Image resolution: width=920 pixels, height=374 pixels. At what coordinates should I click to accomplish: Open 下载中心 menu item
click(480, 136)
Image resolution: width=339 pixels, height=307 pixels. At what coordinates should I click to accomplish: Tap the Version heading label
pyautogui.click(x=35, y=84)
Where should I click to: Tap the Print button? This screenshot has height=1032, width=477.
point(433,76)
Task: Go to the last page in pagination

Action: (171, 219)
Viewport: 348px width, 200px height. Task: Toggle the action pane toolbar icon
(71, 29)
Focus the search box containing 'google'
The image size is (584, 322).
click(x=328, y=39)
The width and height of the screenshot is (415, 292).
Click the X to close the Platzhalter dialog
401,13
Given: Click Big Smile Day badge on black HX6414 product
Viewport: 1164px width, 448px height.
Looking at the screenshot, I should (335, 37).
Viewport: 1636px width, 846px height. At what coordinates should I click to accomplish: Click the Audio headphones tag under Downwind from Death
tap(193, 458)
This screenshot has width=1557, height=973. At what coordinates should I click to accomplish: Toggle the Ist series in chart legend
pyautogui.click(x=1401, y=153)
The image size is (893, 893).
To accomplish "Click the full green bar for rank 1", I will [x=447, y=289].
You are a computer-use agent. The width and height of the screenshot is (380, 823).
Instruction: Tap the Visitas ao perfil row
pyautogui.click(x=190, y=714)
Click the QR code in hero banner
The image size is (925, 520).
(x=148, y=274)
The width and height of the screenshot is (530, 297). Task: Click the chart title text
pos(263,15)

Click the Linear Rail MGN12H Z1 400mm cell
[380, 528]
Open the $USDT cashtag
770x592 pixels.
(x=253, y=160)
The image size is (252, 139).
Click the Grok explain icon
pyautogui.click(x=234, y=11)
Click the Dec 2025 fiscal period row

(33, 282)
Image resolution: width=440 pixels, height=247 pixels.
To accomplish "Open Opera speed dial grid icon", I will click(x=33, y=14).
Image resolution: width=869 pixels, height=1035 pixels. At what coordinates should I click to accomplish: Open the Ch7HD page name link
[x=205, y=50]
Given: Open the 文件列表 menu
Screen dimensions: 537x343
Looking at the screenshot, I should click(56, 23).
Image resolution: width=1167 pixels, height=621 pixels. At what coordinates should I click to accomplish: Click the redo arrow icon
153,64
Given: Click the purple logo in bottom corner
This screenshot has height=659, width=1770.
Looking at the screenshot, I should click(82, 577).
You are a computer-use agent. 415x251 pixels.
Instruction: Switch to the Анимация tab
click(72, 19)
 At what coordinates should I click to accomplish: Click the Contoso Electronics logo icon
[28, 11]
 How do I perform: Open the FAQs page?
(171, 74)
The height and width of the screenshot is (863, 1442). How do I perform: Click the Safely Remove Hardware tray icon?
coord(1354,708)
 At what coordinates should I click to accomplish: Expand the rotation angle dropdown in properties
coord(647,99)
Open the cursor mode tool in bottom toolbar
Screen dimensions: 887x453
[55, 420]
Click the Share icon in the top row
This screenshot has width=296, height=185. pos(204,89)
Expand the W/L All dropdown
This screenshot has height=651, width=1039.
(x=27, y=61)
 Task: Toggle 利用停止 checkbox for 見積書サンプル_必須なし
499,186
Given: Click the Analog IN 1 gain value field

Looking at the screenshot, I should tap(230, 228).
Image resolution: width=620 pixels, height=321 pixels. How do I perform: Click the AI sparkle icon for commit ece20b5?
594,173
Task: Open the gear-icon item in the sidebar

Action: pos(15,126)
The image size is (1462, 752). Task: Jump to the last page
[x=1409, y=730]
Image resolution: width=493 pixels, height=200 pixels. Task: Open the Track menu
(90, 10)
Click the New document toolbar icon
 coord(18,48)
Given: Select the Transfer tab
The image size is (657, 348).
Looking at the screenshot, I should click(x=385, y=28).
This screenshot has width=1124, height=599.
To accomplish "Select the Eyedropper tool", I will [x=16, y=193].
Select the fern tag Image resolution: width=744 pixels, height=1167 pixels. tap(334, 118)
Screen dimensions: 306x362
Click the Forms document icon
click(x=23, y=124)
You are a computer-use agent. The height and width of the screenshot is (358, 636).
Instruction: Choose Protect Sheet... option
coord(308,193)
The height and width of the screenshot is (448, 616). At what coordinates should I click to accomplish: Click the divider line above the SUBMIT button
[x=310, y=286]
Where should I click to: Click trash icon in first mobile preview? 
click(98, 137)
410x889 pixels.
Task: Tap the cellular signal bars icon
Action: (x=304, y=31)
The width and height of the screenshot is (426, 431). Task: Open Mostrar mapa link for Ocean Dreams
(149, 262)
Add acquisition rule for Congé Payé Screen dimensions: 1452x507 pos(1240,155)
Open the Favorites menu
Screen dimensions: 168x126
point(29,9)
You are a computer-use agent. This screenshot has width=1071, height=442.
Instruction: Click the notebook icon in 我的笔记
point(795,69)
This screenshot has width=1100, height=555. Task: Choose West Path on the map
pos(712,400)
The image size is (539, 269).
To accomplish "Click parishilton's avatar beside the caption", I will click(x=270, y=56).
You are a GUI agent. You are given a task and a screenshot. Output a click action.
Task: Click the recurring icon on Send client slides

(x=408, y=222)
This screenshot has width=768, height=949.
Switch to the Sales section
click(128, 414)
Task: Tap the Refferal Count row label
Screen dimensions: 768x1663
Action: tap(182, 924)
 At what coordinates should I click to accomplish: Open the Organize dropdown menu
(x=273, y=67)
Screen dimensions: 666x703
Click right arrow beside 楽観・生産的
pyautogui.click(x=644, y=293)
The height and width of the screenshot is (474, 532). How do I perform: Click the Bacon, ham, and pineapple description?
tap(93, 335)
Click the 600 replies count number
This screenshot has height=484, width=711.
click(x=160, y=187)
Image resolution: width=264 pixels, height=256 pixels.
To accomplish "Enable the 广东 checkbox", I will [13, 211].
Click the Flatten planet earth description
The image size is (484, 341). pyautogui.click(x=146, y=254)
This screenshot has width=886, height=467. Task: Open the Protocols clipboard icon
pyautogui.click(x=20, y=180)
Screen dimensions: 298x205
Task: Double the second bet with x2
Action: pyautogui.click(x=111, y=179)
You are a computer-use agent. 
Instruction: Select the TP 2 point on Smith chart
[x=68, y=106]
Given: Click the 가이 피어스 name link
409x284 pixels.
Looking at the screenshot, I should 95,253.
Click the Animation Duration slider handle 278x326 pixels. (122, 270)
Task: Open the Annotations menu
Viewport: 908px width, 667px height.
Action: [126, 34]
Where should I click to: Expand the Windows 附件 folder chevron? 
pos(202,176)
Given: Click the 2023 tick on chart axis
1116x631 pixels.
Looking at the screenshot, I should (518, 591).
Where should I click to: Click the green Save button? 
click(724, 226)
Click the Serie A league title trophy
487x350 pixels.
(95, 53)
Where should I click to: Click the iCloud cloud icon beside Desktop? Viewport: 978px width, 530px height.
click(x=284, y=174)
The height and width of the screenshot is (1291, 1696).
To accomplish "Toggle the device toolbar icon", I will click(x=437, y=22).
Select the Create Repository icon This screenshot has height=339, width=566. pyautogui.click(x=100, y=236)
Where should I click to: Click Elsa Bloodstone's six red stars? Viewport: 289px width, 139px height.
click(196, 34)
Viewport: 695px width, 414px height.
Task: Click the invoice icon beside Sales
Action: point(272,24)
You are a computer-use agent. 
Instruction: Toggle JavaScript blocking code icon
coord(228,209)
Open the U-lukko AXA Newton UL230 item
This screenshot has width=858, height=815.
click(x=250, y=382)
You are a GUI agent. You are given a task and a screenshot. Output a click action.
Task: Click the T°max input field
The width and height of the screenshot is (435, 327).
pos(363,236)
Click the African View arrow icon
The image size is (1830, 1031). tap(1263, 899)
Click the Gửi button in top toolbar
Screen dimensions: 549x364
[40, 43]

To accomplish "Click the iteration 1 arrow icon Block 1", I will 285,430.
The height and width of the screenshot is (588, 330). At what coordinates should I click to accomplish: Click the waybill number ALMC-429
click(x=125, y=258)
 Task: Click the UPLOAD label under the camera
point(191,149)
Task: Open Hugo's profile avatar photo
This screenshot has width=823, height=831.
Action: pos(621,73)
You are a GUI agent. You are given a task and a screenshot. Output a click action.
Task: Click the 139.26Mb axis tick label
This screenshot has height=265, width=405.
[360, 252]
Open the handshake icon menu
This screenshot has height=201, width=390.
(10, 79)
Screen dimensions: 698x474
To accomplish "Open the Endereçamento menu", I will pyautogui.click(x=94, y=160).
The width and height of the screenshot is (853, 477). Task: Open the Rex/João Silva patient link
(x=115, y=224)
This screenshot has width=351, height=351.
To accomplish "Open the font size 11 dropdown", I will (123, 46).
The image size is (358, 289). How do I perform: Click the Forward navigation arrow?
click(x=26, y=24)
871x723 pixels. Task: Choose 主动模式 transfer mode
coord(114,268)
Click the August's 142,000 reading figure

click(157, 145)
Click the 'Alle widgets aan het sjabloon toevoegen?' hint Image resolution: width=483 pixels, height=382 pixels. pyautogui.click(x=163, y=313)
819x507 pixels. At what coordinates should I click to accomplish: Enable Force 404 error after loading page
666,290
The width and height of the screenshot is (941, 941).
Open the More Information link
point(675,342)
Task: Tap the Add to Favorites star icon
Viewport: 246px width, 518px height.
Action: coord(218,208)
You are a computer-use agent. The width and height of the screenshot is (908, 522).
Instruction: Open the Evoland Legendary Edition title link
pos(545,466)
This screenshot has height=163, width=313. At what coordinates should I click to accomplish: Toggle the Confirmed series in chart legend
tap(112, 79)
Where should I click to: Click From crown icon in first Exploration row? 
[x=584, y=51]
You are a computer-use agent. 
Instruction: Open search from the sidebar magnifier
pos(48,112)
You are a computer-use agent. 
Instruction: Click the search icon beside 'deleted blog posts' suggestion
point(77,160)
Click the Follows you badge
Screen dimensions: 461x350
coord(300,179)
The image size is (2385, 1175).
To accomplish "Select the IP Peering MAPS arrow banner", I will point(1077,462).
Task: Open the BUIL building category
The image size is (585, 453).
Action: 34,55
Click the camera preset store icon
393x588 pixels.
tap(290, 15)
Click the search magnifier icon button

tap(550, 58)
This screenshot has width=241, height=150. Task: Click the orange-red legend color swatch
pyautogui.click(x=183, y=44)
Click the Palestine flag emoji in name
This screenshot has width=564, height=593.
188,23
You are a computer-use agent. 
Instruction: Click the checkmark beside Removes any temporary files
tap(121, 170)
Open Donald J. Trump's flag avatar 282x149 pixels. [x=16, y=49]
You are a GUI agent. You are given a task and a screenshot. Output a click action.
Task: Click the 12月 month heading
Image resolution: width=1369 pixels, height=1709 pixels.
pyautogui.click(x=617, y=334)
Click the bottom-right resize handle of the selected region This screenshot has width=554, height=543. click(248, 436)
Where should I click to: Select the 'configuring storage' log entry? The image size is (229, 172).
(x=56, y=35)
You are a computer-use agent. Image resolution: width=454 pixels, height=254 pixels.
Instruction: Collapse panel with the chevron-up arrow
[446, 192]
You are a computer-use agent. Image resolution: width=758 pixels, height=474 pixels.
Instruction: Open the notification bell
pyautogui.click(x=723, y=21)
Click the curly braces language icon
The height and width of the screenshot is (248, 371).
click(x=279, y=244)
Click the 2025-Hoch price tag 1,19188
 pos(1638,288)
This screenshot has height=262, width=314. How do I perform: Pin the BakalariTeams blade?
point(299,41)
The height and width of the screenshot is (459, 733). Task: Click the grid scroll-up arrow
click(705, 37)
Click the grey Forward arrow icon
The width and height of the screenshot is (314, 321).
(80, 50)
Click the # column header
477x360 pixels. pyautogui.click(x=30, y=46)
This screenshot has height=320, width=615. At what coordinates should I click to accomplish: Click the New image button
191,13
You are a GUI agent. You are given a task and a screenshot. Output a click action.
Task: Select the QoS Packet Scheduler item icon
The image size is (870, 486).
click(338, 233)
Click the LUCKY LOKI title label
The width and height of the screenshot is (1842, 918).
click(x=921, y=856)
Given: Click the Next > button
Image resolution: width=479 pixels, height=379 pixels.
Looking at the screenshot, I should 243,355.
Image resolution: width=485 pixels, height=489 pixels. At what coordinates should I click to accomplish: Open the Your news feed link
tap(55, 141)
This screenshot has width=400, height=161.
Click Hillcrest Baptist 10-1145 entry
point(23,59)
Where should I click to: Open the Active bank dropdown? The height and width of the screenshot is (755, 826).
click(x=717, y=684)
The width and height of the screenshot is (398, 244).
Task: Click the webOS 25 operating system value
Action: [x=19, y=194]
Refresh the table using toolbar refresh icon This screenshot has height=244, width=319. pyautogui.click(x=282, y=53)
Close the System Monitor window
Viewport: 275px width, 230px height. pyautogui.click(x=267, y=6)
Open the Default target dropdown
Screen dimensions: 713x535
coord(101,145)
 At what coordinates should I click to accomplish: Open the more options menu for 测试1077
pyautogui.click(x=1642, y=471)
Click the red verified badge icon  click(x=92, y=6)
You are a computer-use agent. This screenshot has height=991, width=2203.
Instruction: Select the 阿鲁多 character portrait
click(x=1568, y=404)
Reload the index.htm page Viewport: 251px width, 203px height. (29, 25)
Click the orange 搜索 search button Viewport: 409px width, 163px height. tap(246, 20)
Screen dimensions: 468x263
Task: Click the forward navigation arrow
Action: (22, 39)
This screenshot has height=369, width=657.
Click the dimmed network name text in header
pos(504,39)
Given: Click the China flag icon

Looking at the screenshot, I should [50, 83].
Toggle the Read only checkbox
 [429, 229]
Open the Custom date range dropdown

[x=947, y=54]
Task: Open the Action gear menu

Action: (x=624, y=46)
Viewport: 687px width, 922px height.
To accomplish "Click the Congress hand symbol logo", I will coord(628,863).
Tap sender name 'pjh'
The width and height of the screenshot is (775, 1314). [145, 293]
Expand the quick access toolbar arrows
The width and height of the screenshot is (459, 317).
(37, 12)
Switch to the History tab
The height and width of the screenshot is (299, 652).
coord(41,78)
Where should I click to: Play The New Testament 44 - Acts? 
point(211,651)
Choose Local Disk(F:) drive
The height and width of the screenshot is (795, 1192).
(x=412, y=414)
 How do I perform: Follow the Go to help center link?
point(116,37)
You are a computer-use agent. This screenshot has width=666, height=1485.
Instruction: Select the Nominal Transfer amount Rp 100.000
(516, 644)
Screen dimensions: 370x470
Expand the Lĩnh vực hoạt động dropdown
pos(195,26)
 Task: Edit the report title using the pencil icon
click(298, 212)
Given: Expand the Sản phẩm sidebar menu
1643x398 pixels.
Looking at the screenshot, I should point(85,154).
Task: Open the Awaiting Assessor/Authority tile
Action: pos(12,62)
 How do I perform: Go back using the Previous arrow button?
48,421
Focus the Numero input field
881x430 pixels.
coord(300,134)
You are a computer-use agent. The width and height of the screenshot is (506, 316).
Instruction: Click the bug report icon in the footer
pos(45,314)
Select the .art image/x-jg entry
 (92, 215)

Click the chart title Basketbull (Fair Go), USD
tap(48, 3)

===============

▶ **What to work on**: Look through the listing and return each line containing the word "tick".

▶ **Exercise result**:
Given: Click the 2023 tick on chart axis
Task: Click the 139.26Mb axis tick label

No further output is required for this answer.